Samples for MS analysis were desalted with C8 RP column and eluted with 4:1 acetonitrile:H₂O (pH adjusted to 2.0 by TFA) solution. The desalted solution was directly loaded onto the mass spectrometer. Mass spectra were obtained using a MicroMass Quattro II electrospray mass spectrometer operating in positive ion mode. Injection was carried out using a syringe pump (Harvard Apparatus, Holliston, MA) at a flow-rate of 20 μL/min. The source temperature was set to 80 °C and the capillary voltage was 3.25 kV. Protein molecular weight was determined from mass-to-charge ratios by MassLynx software.

Electron Microscopy Measurements

Samples for electron microscopy (EM) were deposited on carbon-coated pioloform 300 mesh copper grids and negatively stained with 1% (w/v) aqueous uranyl acetate.
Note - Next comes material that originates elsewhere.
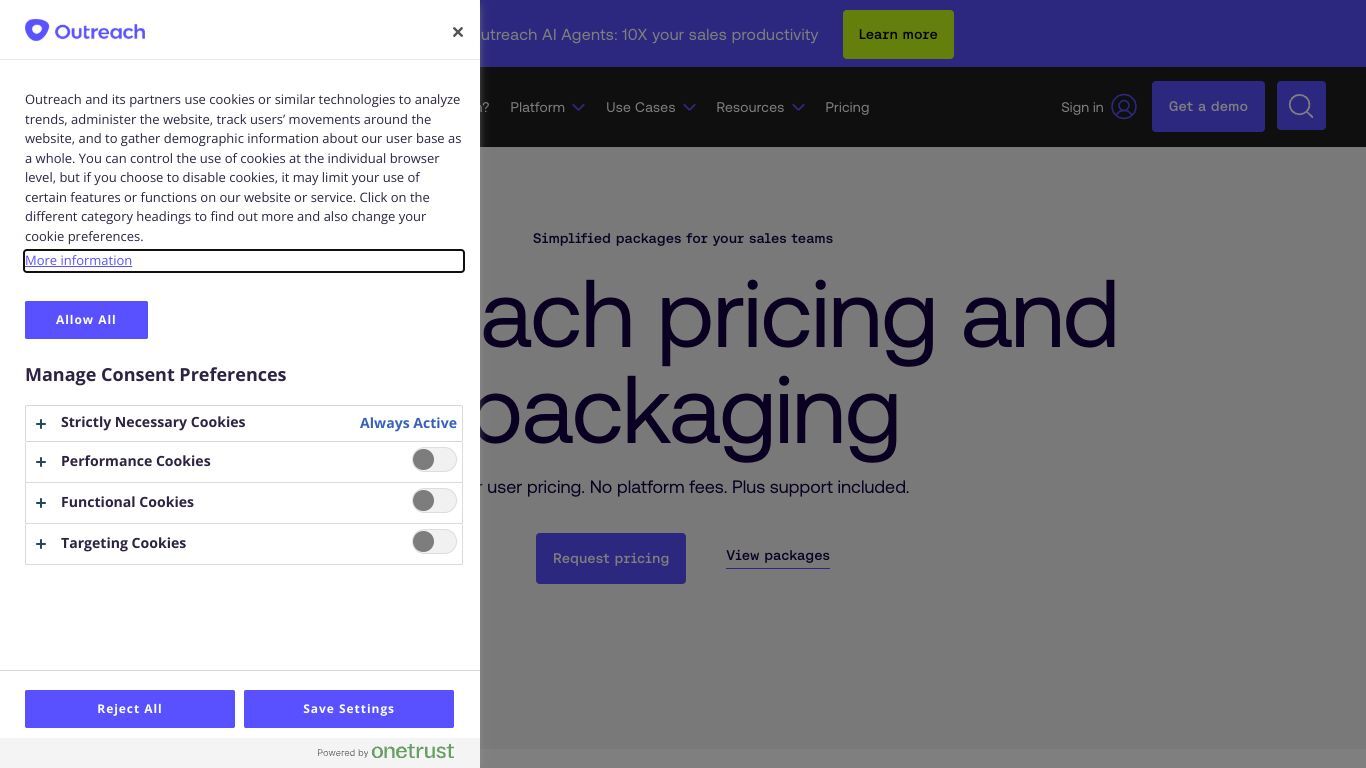1366x768 pixels.
Task: Save Settings for cookie preferences
Action: 349,709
EM images were obtained on a JEOL JEM-100B transmission electron microscope operated at 80 kV.

Atomic force microscopy (AFM) measurements

AFM images were collected with a PicoScan LE system (Molecular Imaging, Phoenix, AZ) equipped with Acoustic AC mode (Tapping mode) for ex-situ experiment. Triangular cantilevers with 160 kHz resonance frequency and 2 N/m spring constant, a V-shaped cantilever NSC16/AIBS (MikroMasch), were used in Tapping mode imaging. The imaging was carried out at a scan rate of 1 line/s with 512 data points per line, at a drive current of 10 ± 4 Å. Aliquots of 10 μL of sample containing 100 mM NaCl were placed on a freshly cleaved mica substrate. After incubation at least 60 min, the substrate was rinsed with water several times to remove salt and loosely bound protein and dried with high-purity Nitrogen.

Heights ranging from 0.1 to 100 nm were estimated by section analysis, and lateral sizes were calibrated with standard calibration grid. At least four regions of the mica surface were examined to verify that similar structures existed through the sample. No filter treatment was used to modify the images. SPIP 4.0 (Image Metrology) was used to analyze the height, area and volume distribution of the α-Syn aggregations.